Rishi Sunak has made it clear that he favours divergence on a number of fronts and the Financial Services and Markets Bill, published on 20 July 2022 but prepared on Sunak’s watch at the Treasury, sets out the direction of travel with, for example, plans to reform the solvency regime which applies to insurers. The Bill proposes to give the regulators sweeping powers to reform EU regulations, and to give the Government and Parliament respectively role in overseeing and nudging the reform process. A leading EU parliamentarian, Markus Weber, describes the legislation as “a clear signal that the UK is out to compete for financial services business with the EU”.

The fact that Sunak has knowledge of the issues – and has the support of John Glen who was, until he recently resigned, the longstanding and well-respected City minister – may be to his advantage. The challenge, however, is that criticism had been growing from the Eurosceptic right of the Conservative Party that the Government in general, and the Treasury in particular, had been too slow in “exploiting the benefits of Brexit”.

For example, Lord Hannan, writing on the Conservative Home website in February, expressed his disappointment at the failure to deregulate financial services. “Whenever you push them,” complained Hannan, “Treasury ministers say that it’s all in hand, that they’re conducting a review and something or other and mimblewimble. But, more than two years after winning an 80-seat majority, the Government has done nothing.”

Responding a week later on the same site, Glen defended the Government’s record and stated that “high standards and robust but reliable regulators enhance competitiveness”. “We are not interested in a race to the bottom… creating a Wild West for financial services – judging success by how many regulations we have disposed of” argued the then City Minister. He went on to state that “many of the legacies of EU directives are embedded in cost structures and corporate thinking” and the Government’s job was “to enable the swift rightsizing of such rules in a way that industry finds helpful” and that it sought to do this “in ways that minimise disruption and new costs as global growth opportunities abound”. In other words, regulatory reform should be pursued in consultation with an industry which is concerned that some changes will add – not reduce – costs and increase uncertainty.

Since Hannan’s criticisms were made, the Government has announced its intention to proceed with reforming Solvency II, arguing that this will free up billions of pounds for investment in infrastructure and other long term growth areas.
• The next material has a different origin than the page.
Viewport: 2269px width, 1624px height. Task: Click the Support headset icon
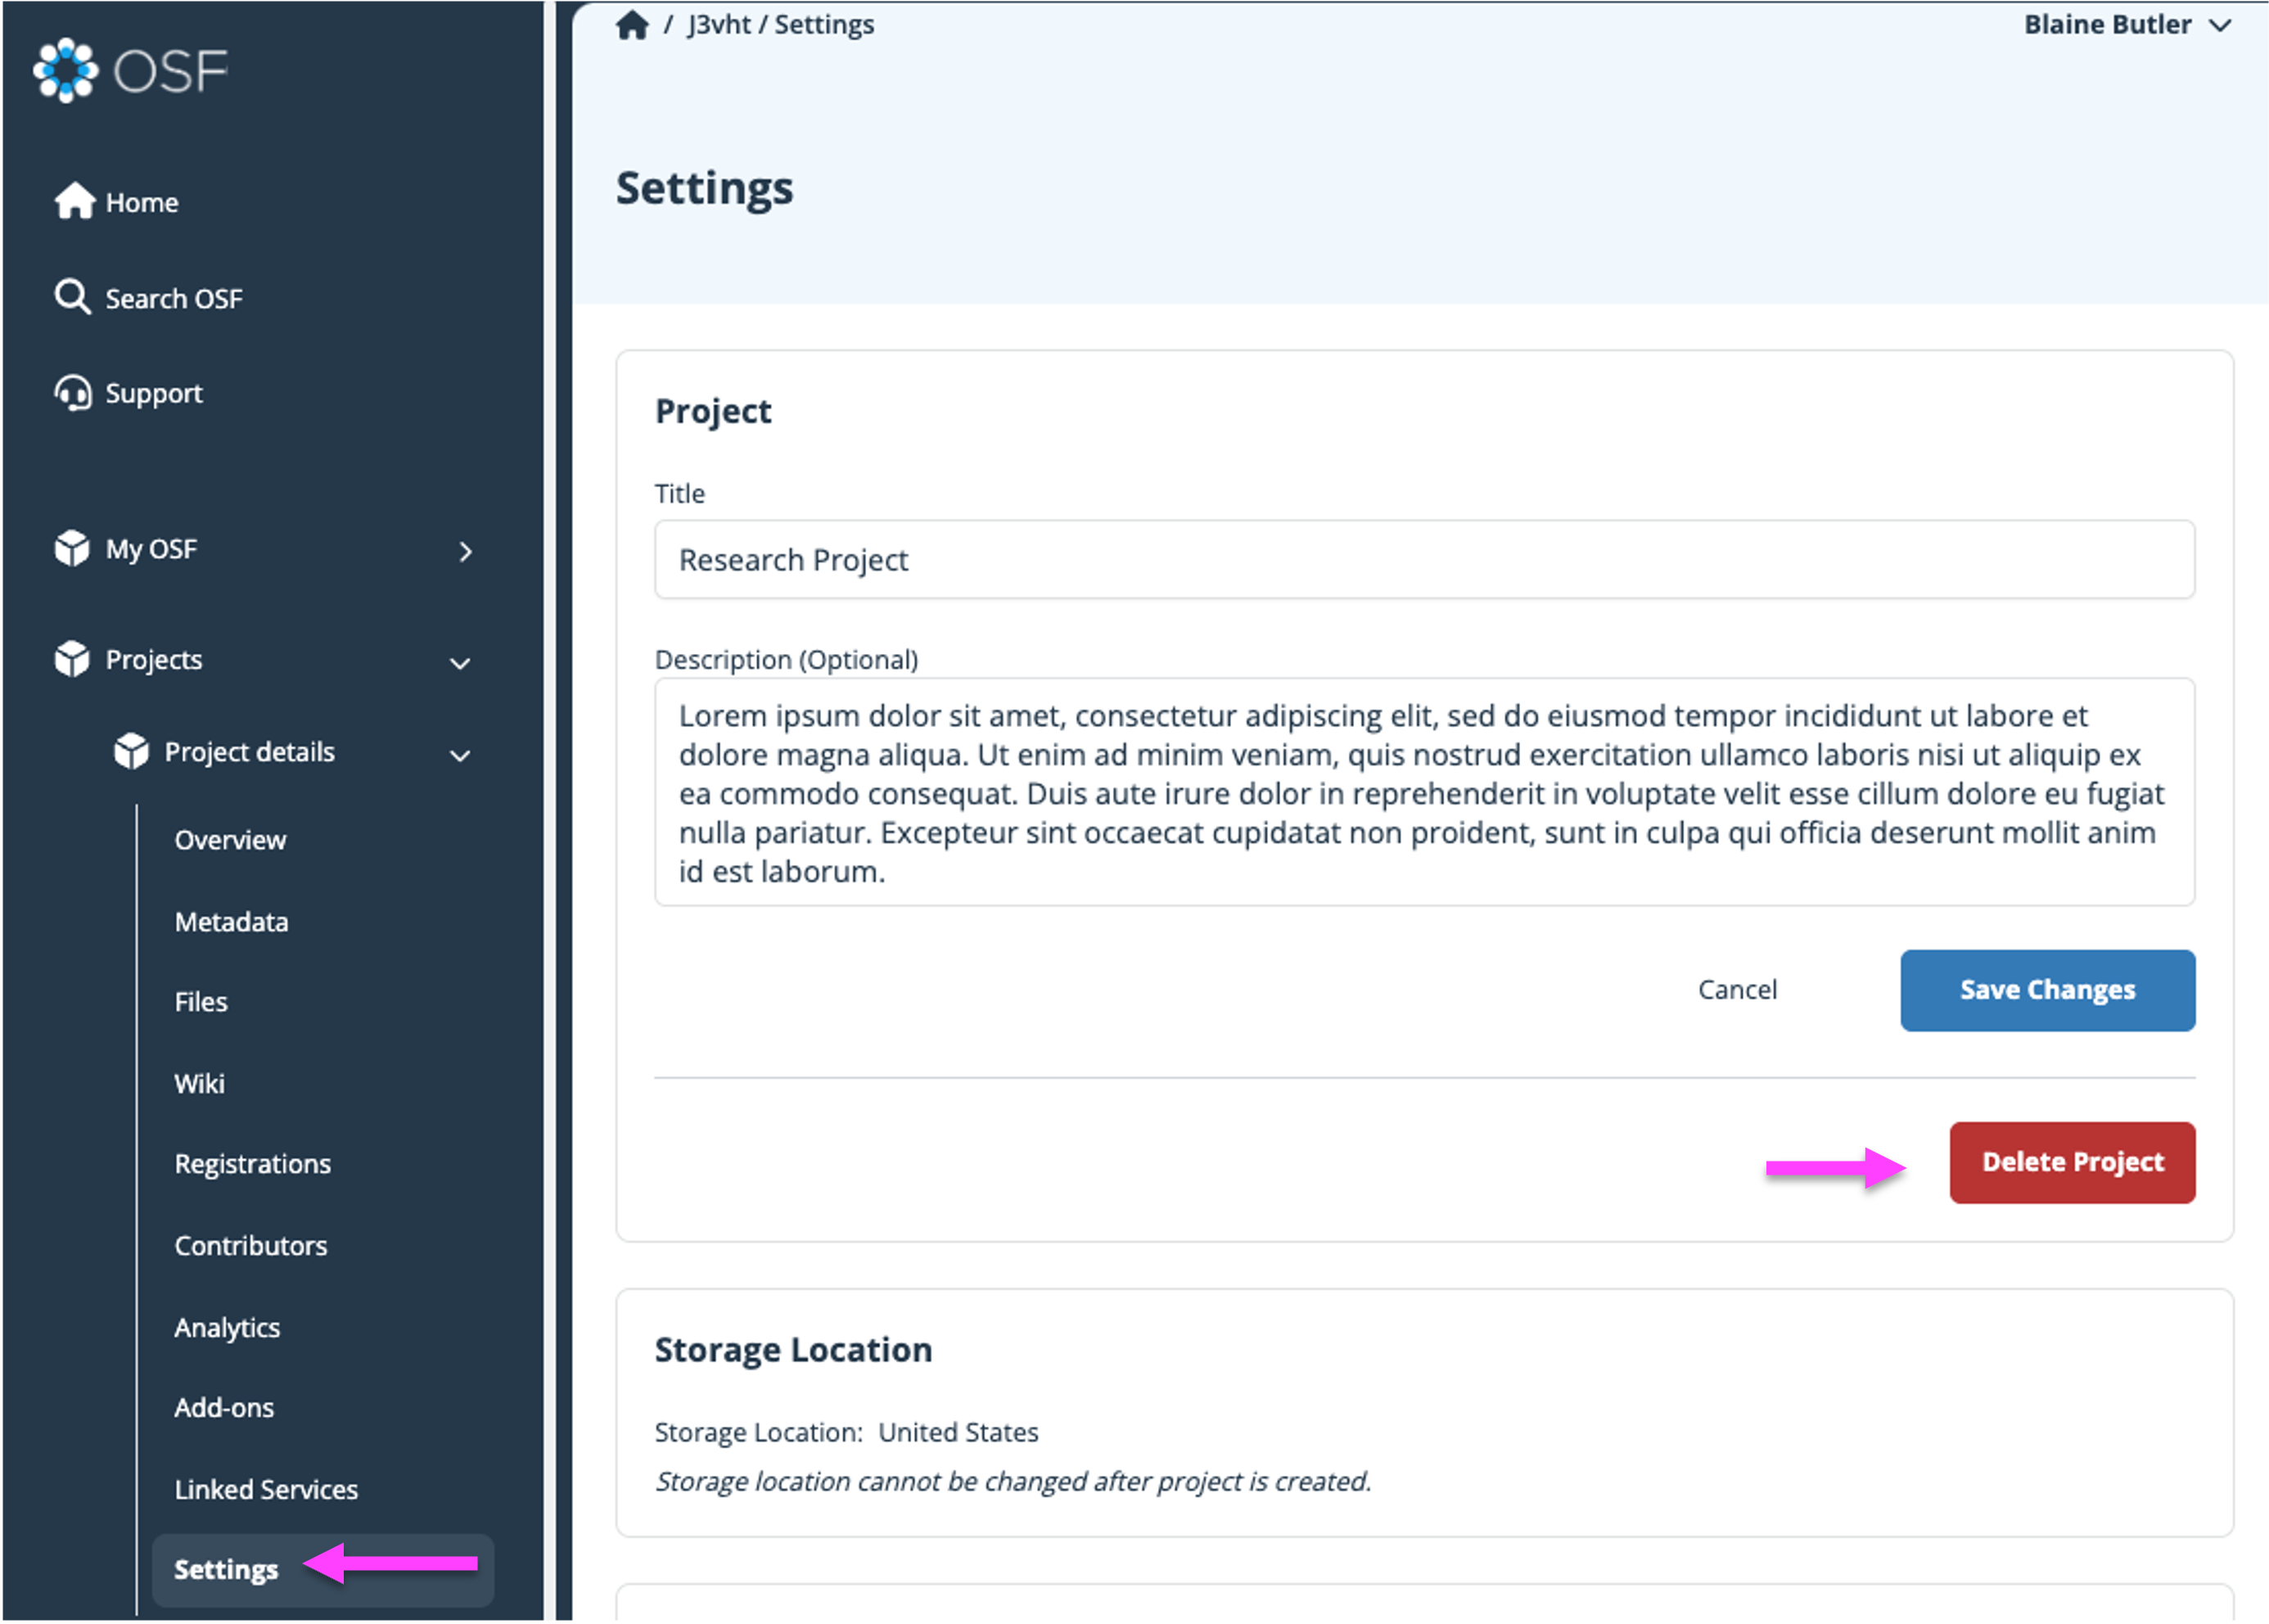[73, 393]
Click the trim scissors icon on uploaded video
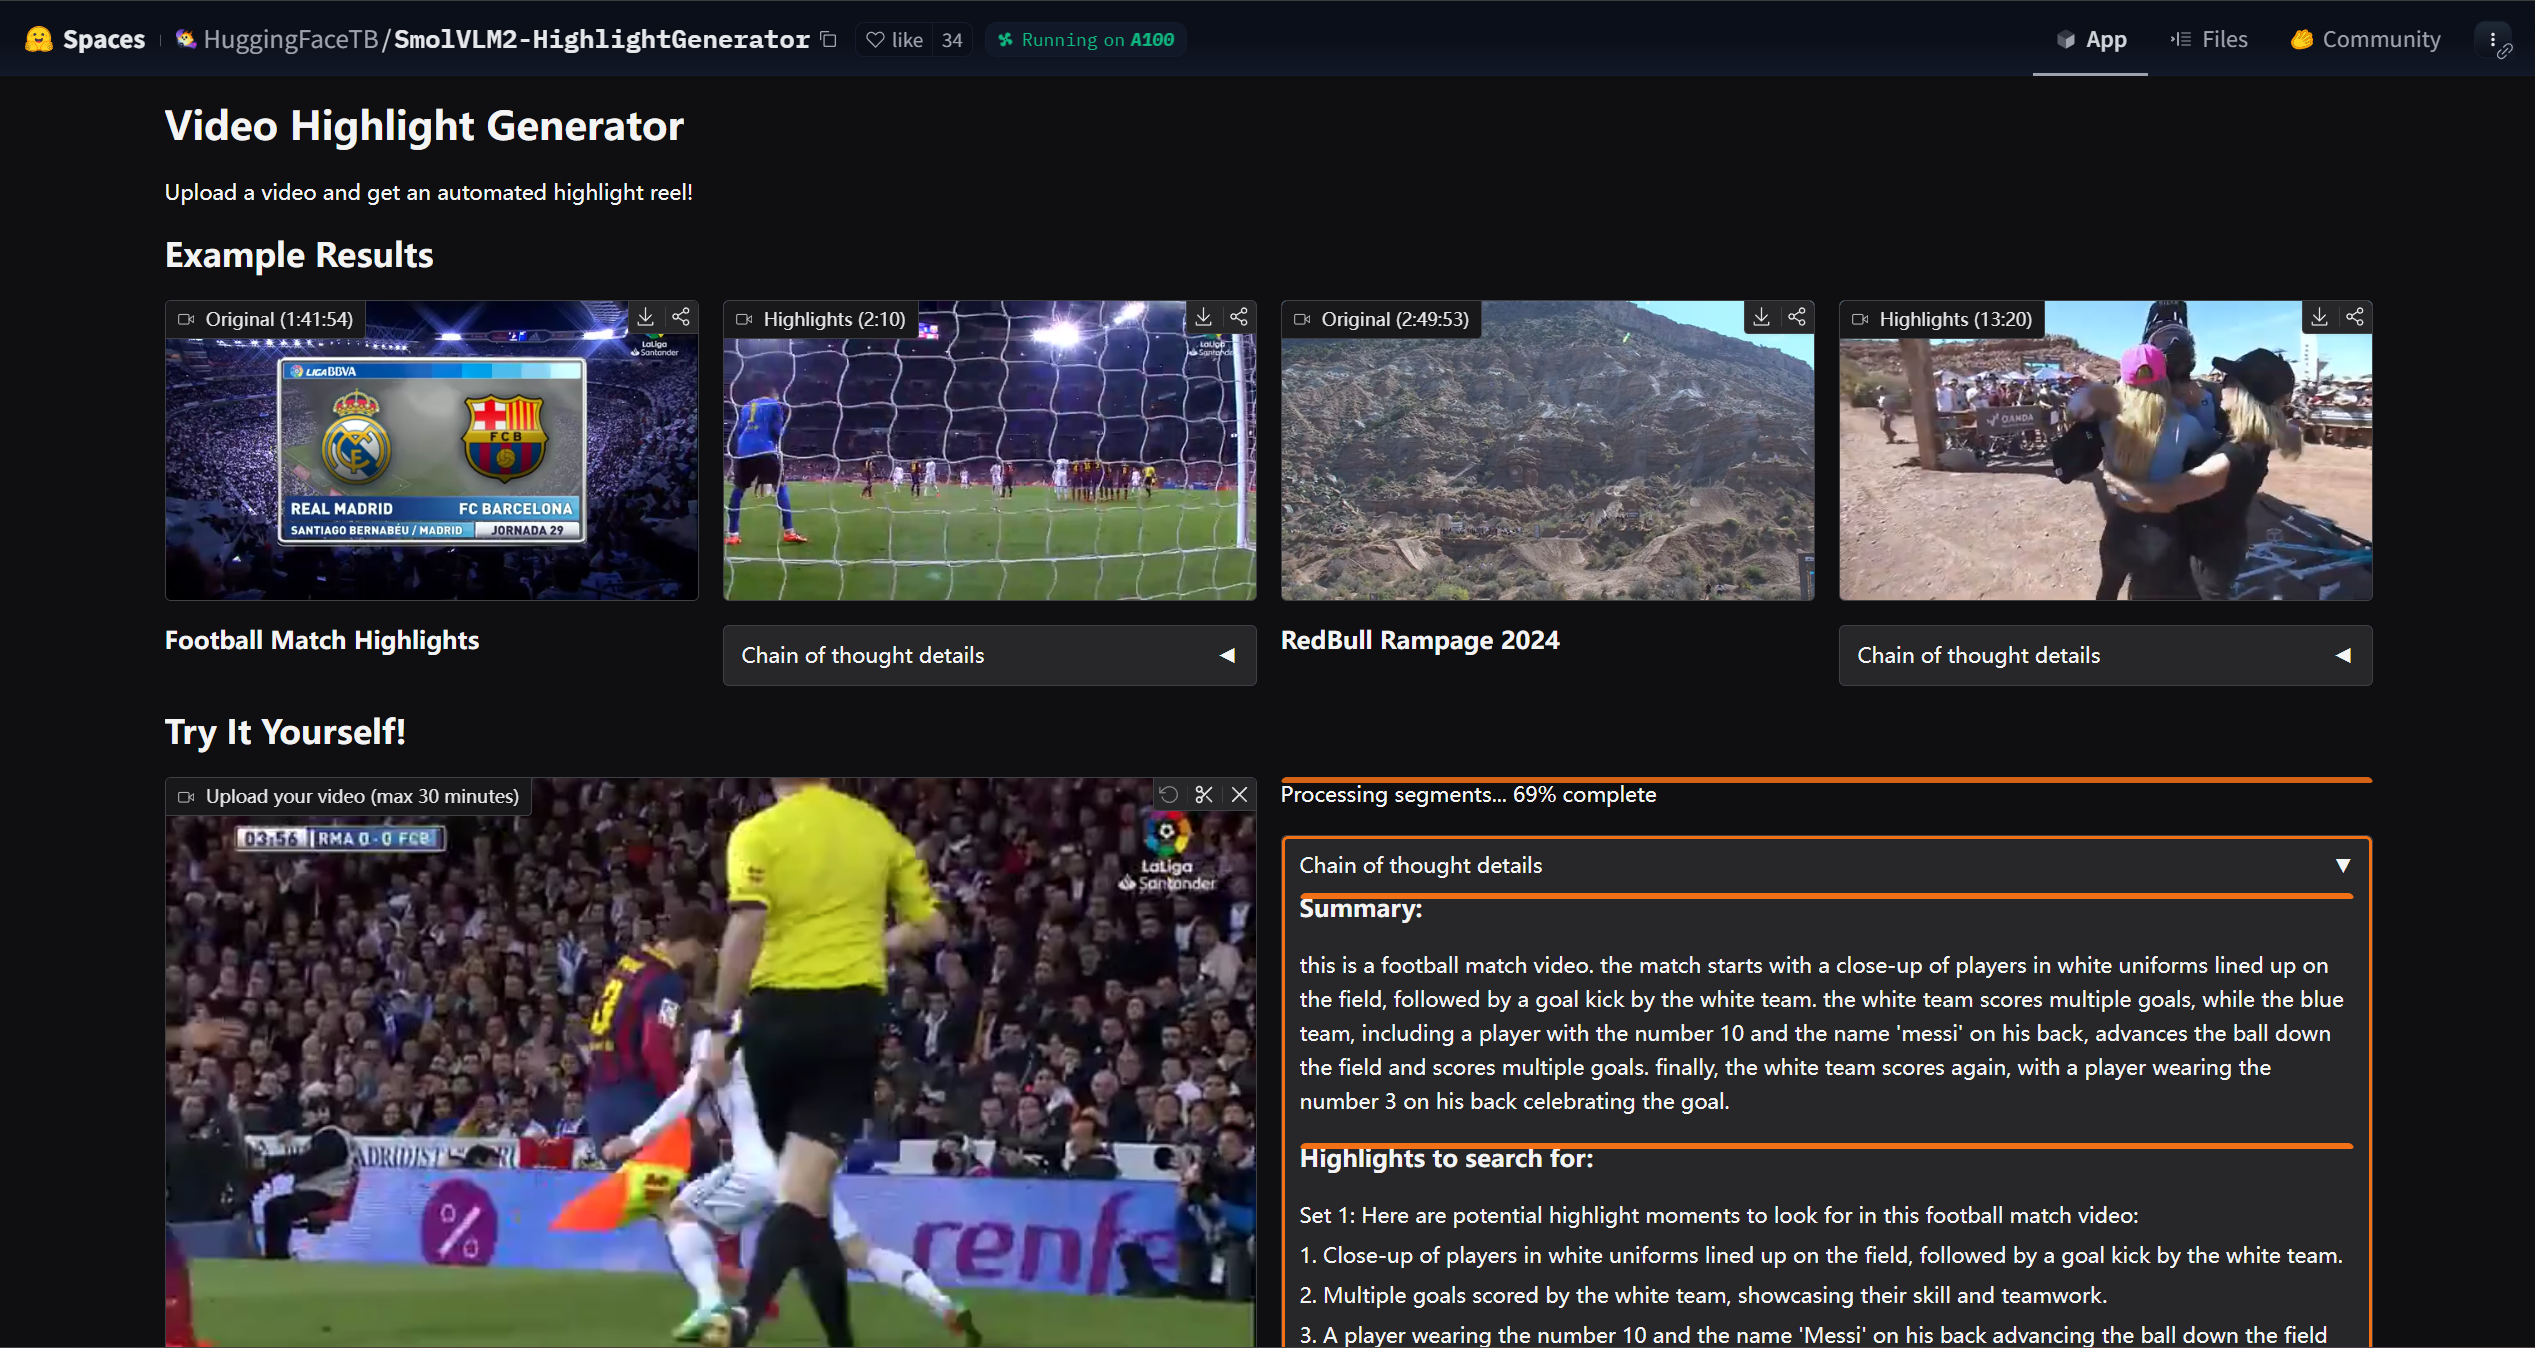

It is a policy which has the support of both Truss and Sunak.

But even this is proving to be problematic with the Prudential Regulatory Authority, part of the Bank of England, setting forward plans to liberalise some rules but tighten up others. The Association of British Insurers has stated that, in the round, the reforms may increase costs for insurers and result in lower investment in productive assets.

The reality is that identifying and delivering regulatory reforms for financial services in a post-Brexit world has not proven as easy as some had predicted. 

Some will argue that this demonstrates a failure of leadership by Ministers to overcome the caution of Treasury officials and regulators. Given that the Chancellor for nearly all of the relevant period has been Rishi Sunak, one can easily imagine Liz Truss’s campaign making that argument. Indeed, writing in the Daily Telegraph on 19 July 2022, Truss stated her commitment “to accelerating our regulatory divergence from the European Union”.

Others will argue that this was always going to be a complex process, that any change must be assessed on the basis of the specific costs and benefits and that, especially for businesses trading in both the UK and the EU, divergence inevitably creates challenges because of the need to comply with two separate regimes.

Many industry voices would support the second view but that is unlikely to be the majority opinion amongst Conservative members. This means that over the weeks ahead, we may see both candidates developing a policy agenda of reform that moves further and faster than was previously expected.

The focus may fall on the contents of the Financial Services and Markets Bill. This already contains provision for Ministers to require regulators to look again at new proposed rules but there is scope for this to be strengthened during the Bill’s Parliamentary progress. One option would be to give Ministers the power to “call-in” new regulatory proposals and intervene if in the public interest. Depending upon one’s point of view, this could increase accountability or increase the politicisation of the financial services regulatory system.

In any event, the debate on how we regulate financial services is becoming an unexpected feature in determining the identity of the next Prime Minister.